Instructions to follow >> Which lines in the records below include the word "Task"? Report each of them in full.

Source data >>
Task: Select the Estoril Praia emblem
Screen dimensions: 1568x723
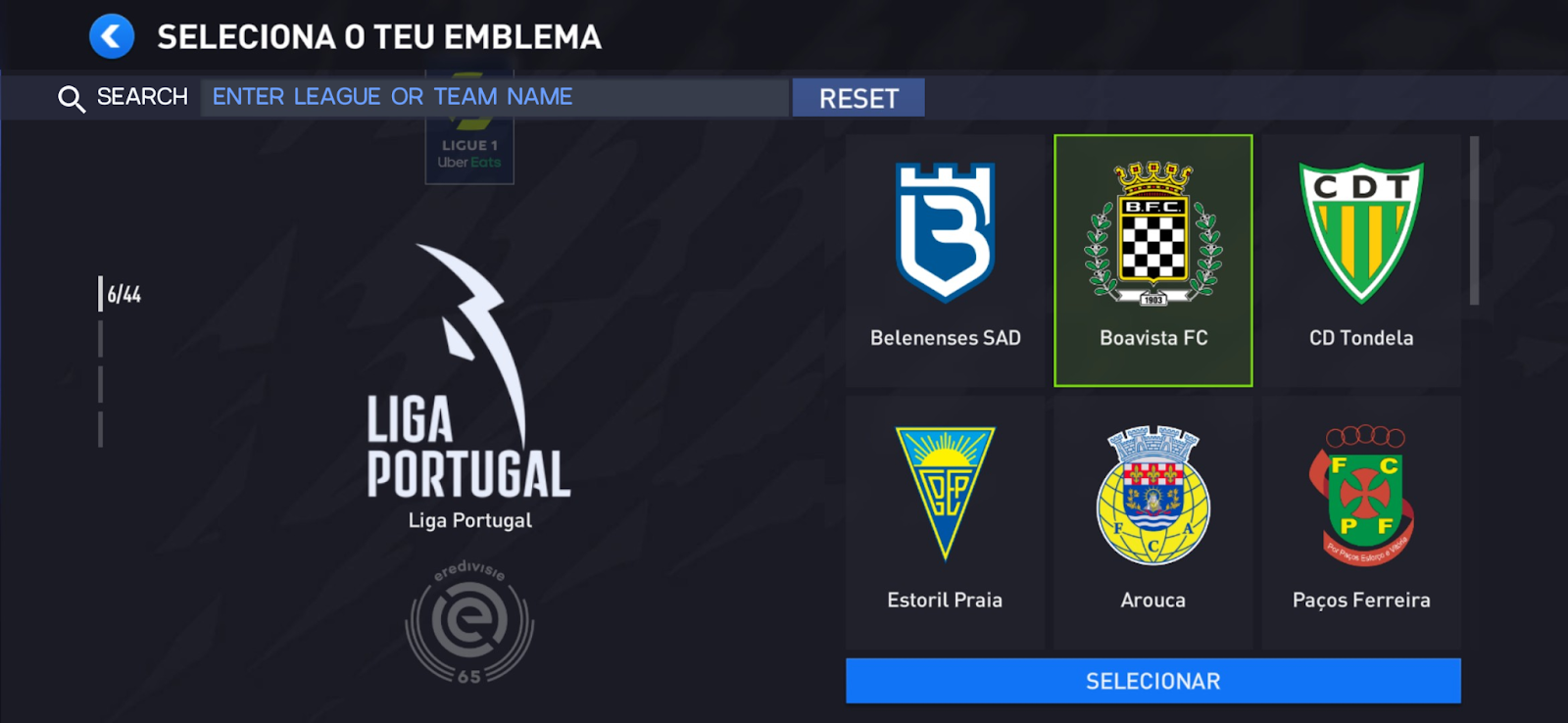Action: point(945,521)
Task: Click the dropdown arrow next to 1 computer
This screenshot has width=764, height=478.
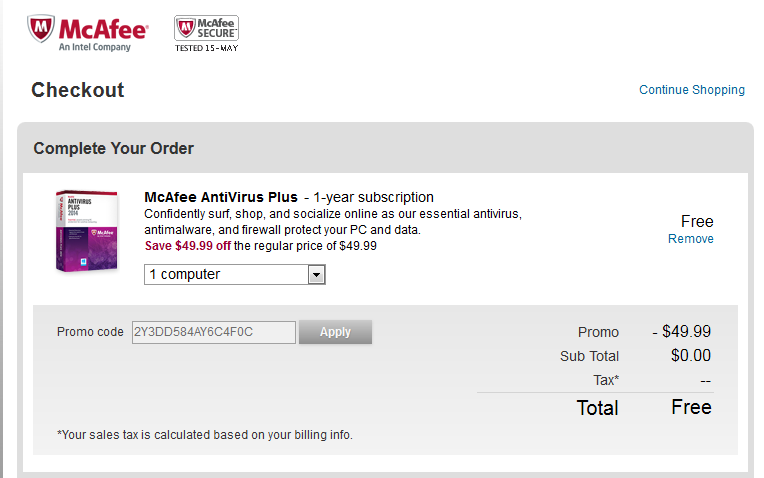Action: 316,275
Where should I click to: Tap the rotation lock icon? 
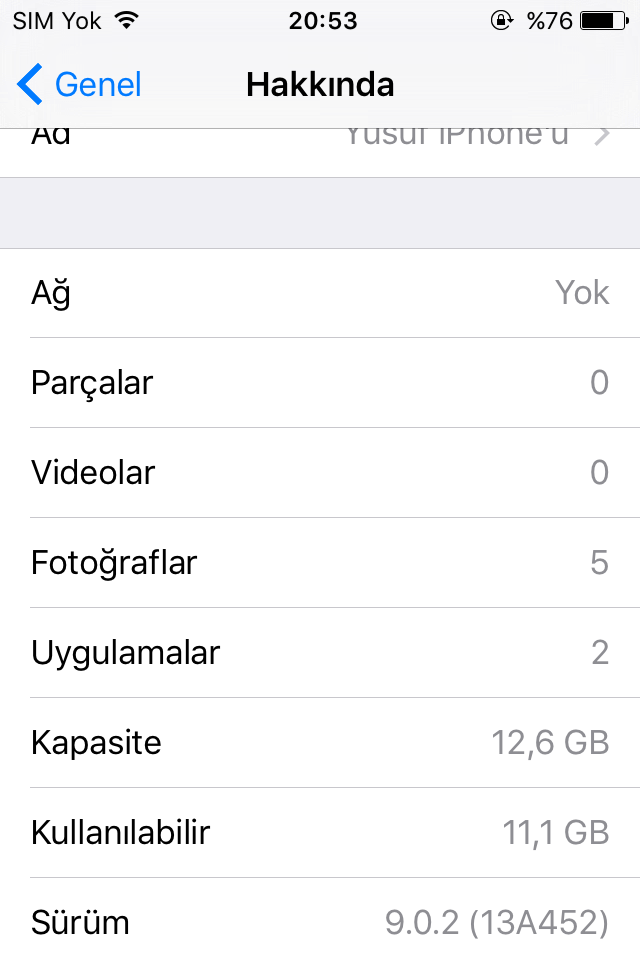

Reply >>
Task: Select the Estoril Praia emblem
Task: Click the dropdown arrow next to 1 computer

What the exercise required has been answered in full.